▸ The task: For the material below, set down exactly the lines between the one containing "Screen dimensions: 1200x761" and the last line, both included, leaving every picture out.

▸ Entries provided:

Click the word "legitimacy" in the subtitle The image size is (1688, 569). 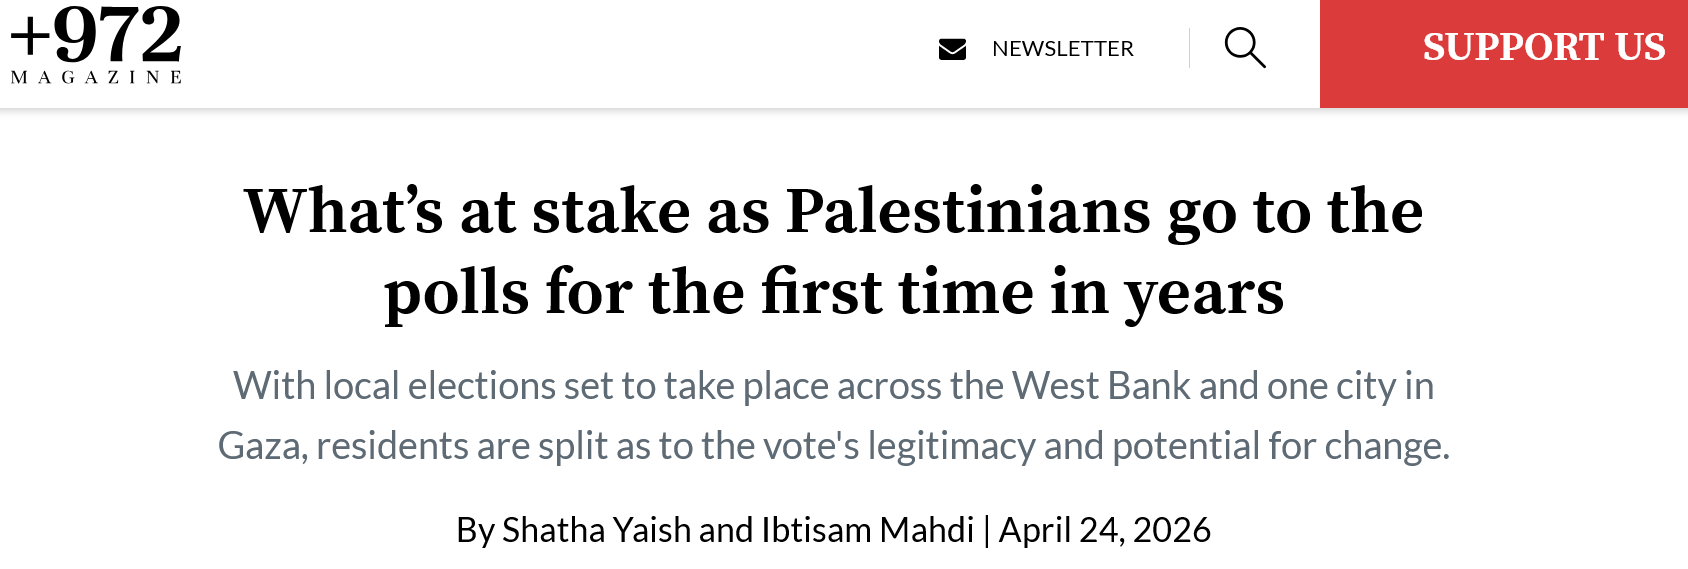pyautogui.click(x=950, y=446)
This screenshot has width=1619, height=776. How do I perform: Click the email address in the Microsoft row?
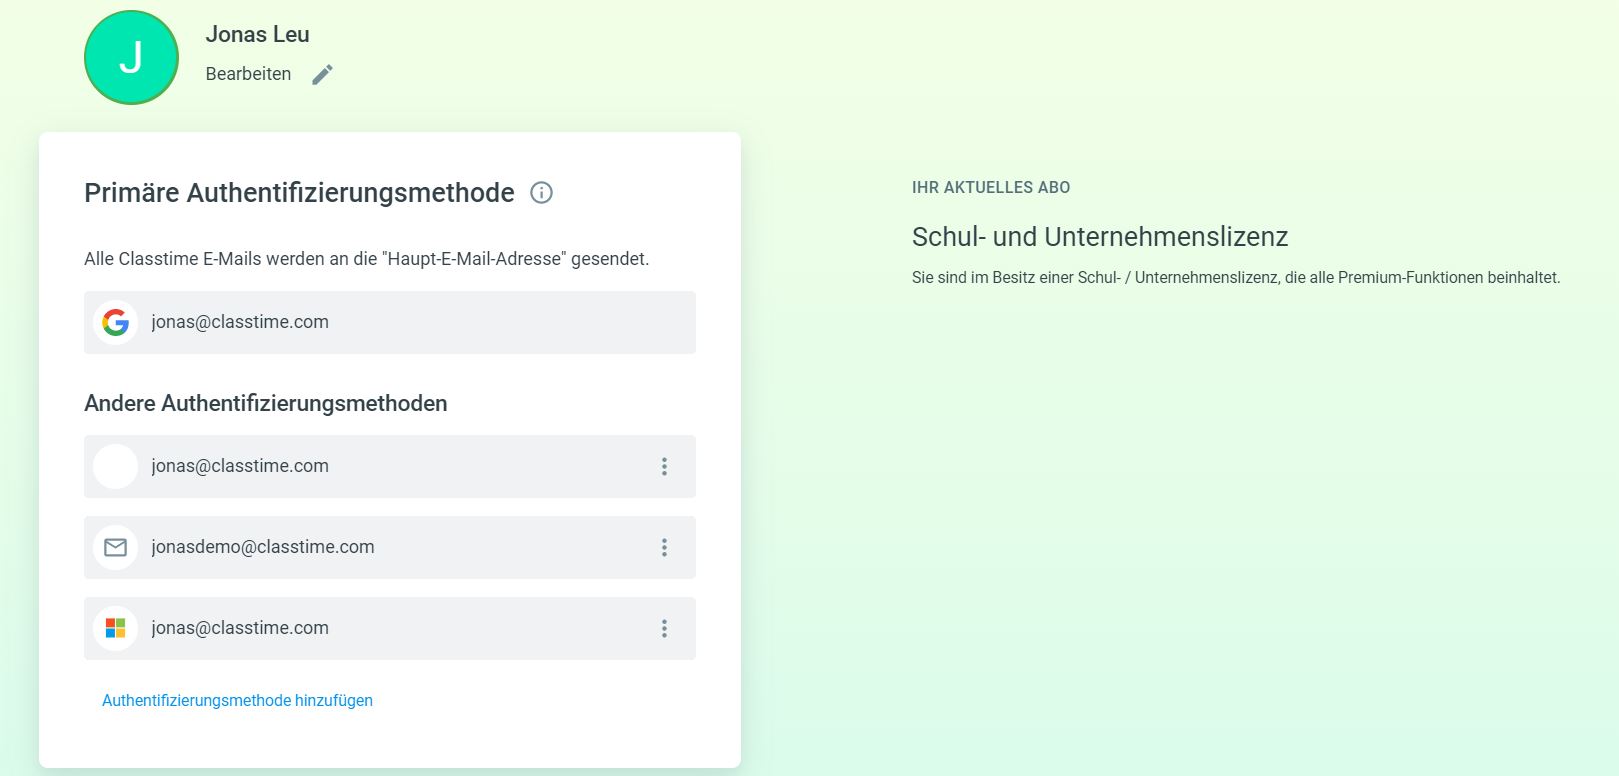coord(240,628)
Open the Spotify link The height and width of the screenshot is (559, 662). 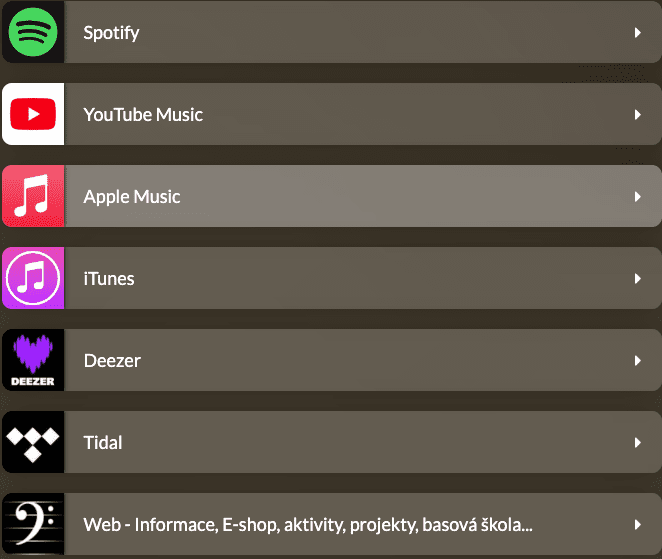(111, 33)
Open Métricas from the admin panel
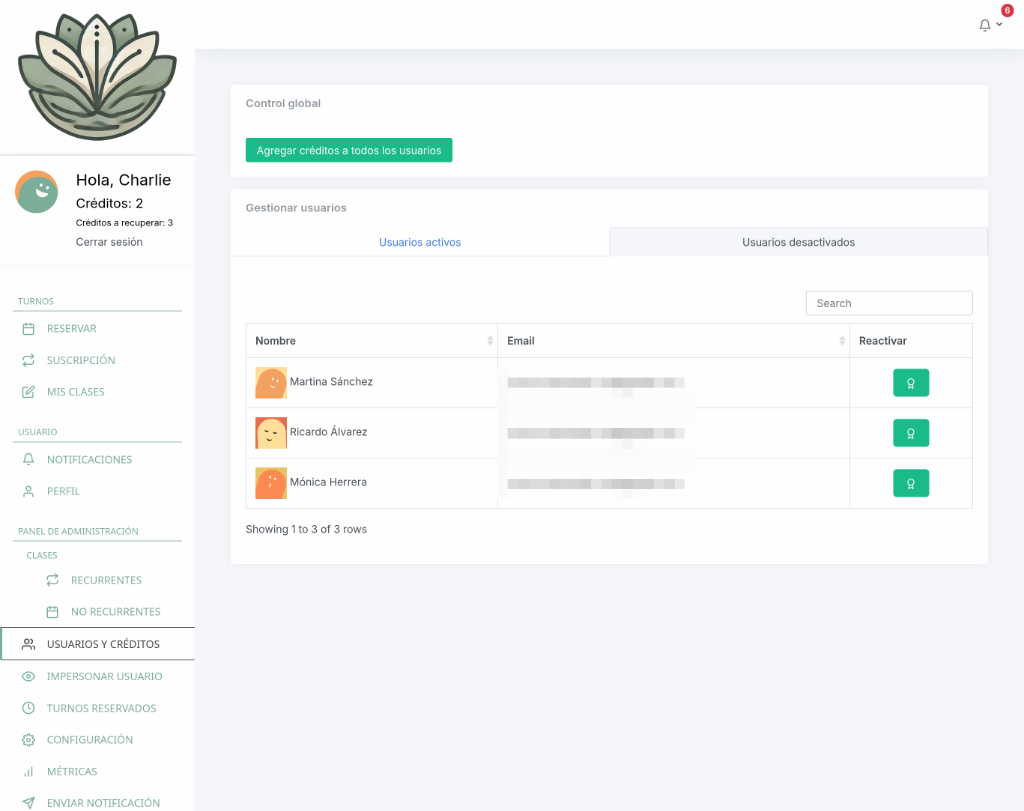1024x811 pixels. coord(71,772)
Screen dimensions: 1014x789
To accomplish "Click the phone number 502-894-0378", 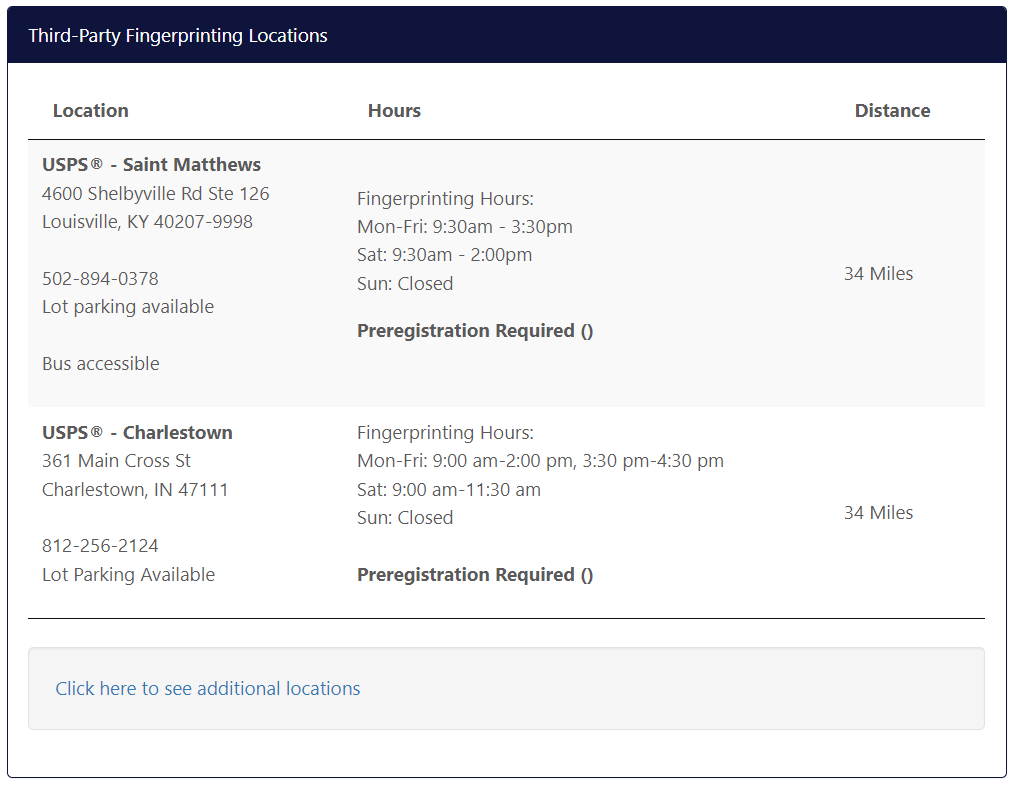I will [100, 278].
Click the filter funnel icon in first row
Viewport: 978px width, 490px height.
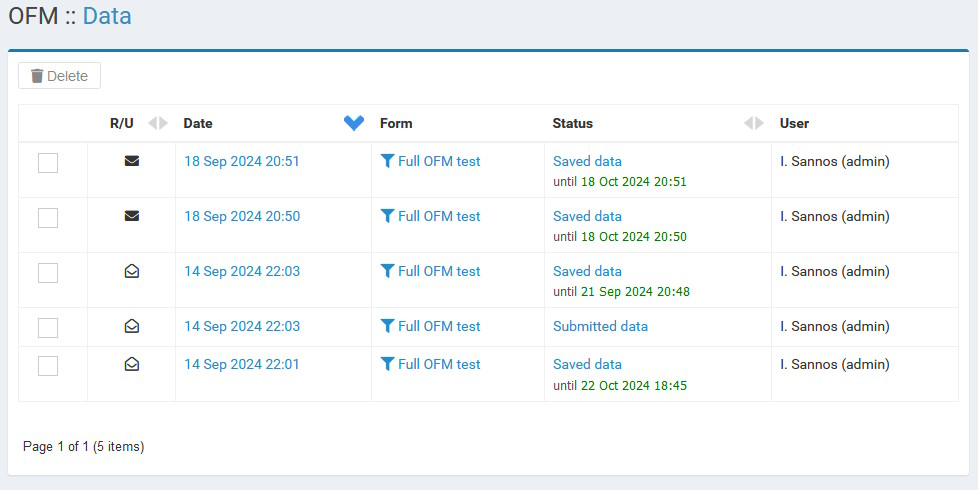(x=387, y=161)
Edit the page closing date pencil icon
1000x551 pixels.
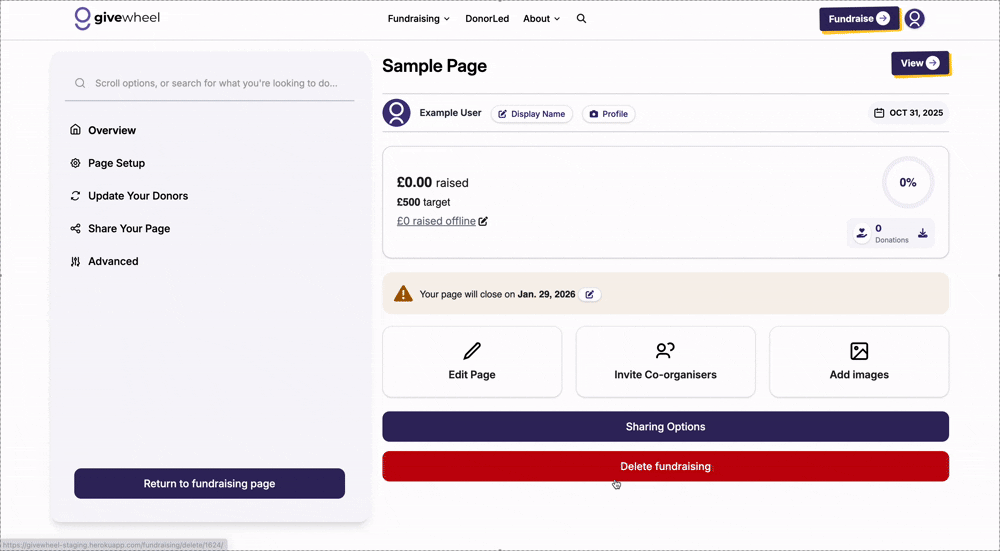590,295
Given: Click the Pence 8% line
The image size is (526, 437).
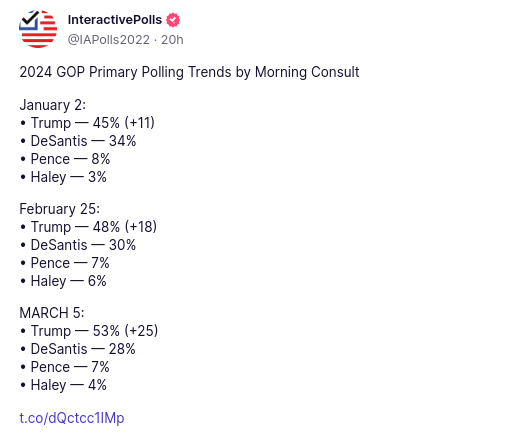Looking at the screenshot, I should (65, 159).
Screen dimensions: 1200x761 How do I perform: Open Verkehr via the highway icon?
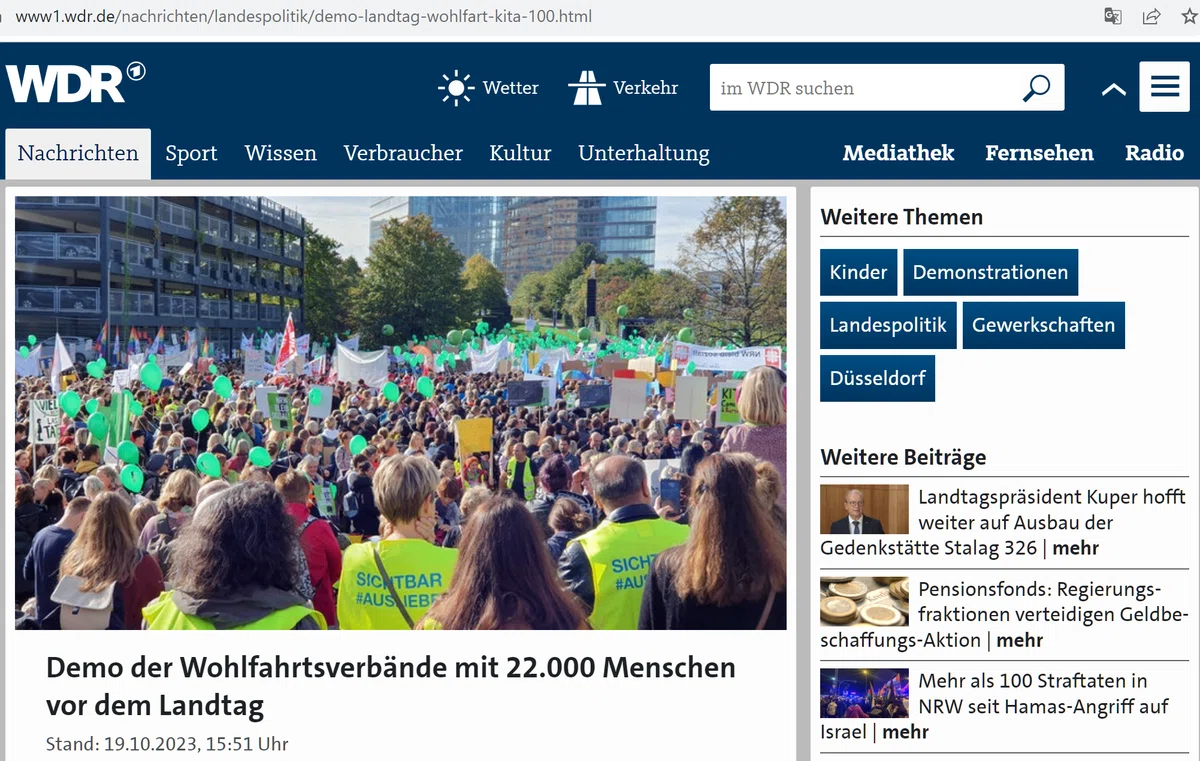586,88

▸ Result of the task:
Screen dimensions: 1200x761 How do I perform: Open Verkehr via the highway icon?
586,88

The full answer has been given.